### Data shown
_ _ _ _

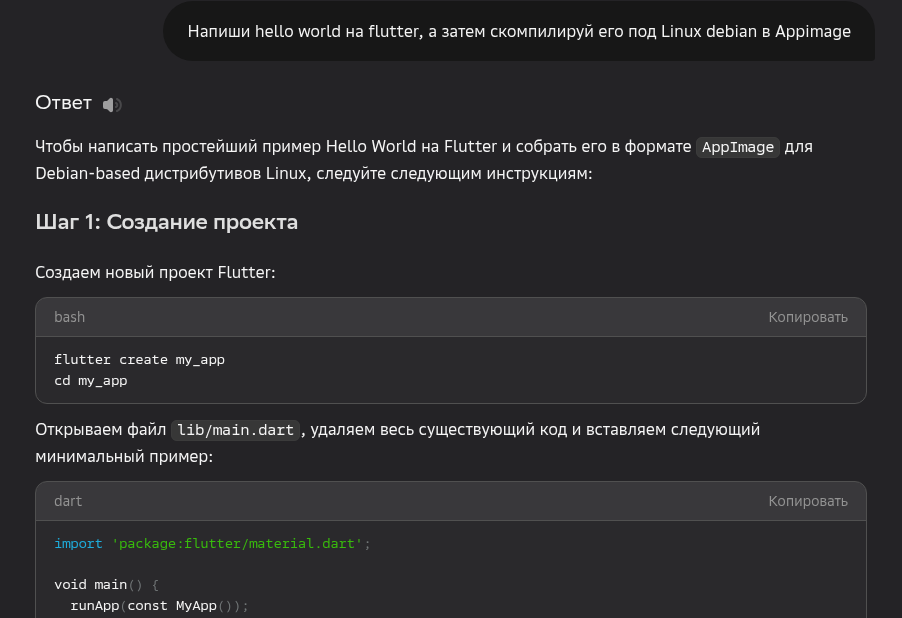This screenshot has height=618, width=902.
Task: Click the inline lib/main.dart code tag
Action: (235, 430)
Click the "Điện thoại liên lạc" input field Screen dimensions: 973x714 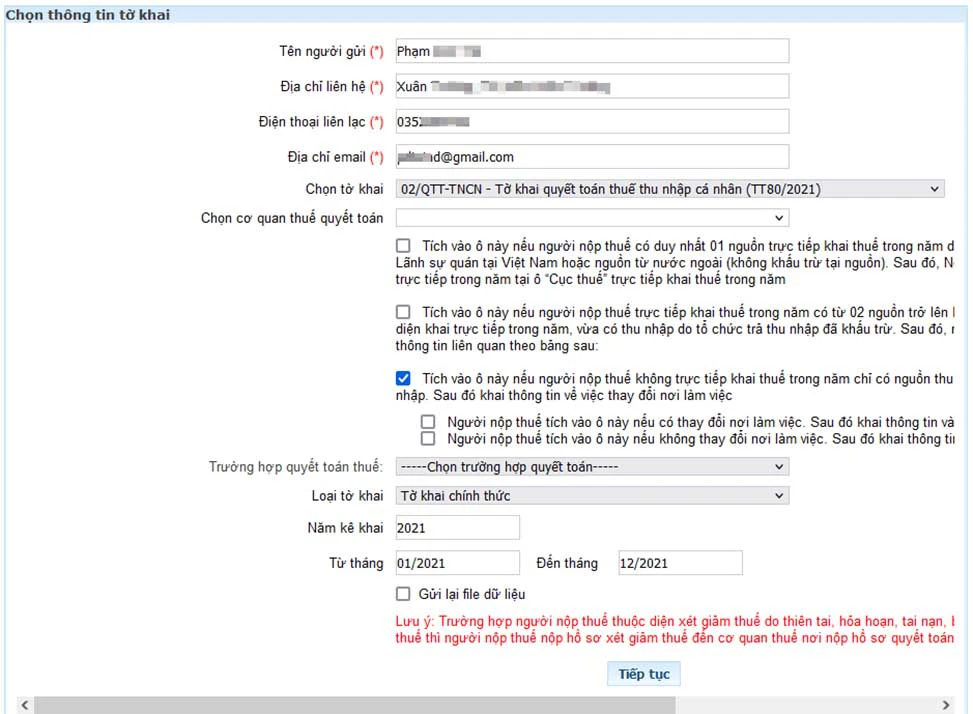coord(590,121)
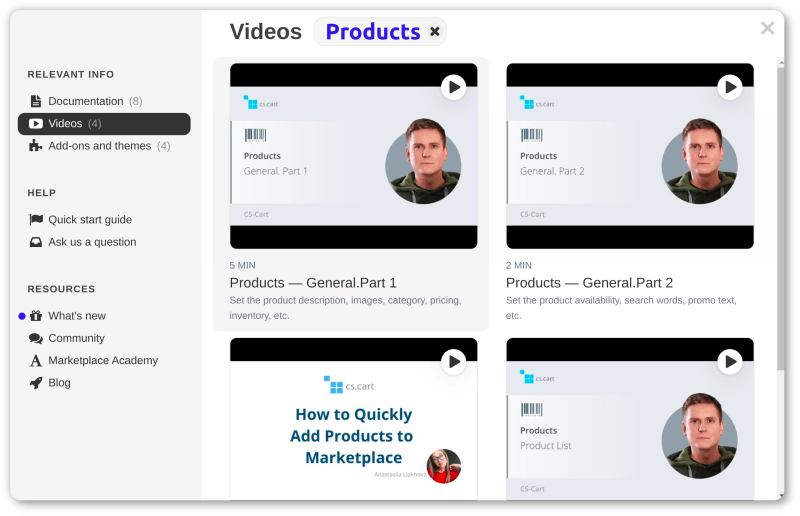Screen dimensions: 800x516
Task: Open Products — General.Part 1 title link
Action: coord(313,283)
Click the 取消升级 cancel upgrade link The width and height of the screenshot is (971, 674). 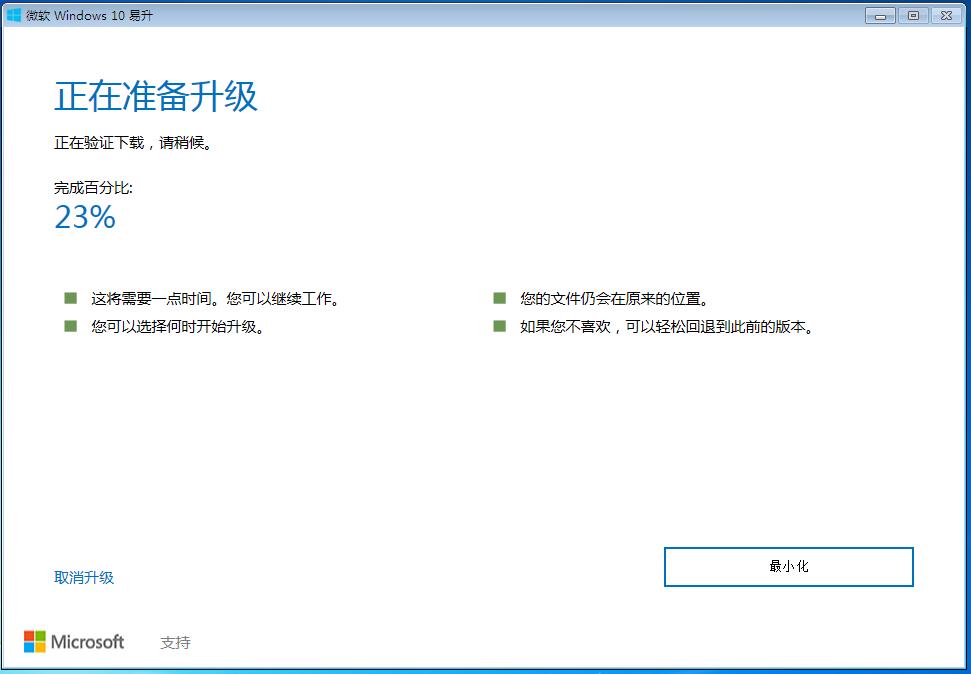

_ _ _ _

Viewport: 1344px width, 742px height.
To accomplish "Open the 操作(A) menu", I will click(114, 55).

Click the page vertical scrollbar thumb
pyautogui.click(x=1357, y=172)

_ _ _ _

### Work to complete
Could you rescale the records between the line holding "Viewport: 1344px width, 742px height." and the line holding "pyautogui.click(x=1357, y=172)", inclusive? Write out every one of those lines again, requests included, multiplying each coordinate in the answers by 1.85 and rounding to whole numbers, with halves rounded up.

### Written answer
Viewport: 1344px width, 742px height.
To accomplish "Open the 操作(A) menu", I will click(211, 102).

Click the page vertical scrollbar thumb
pyautogui.click(x=2510, y=318)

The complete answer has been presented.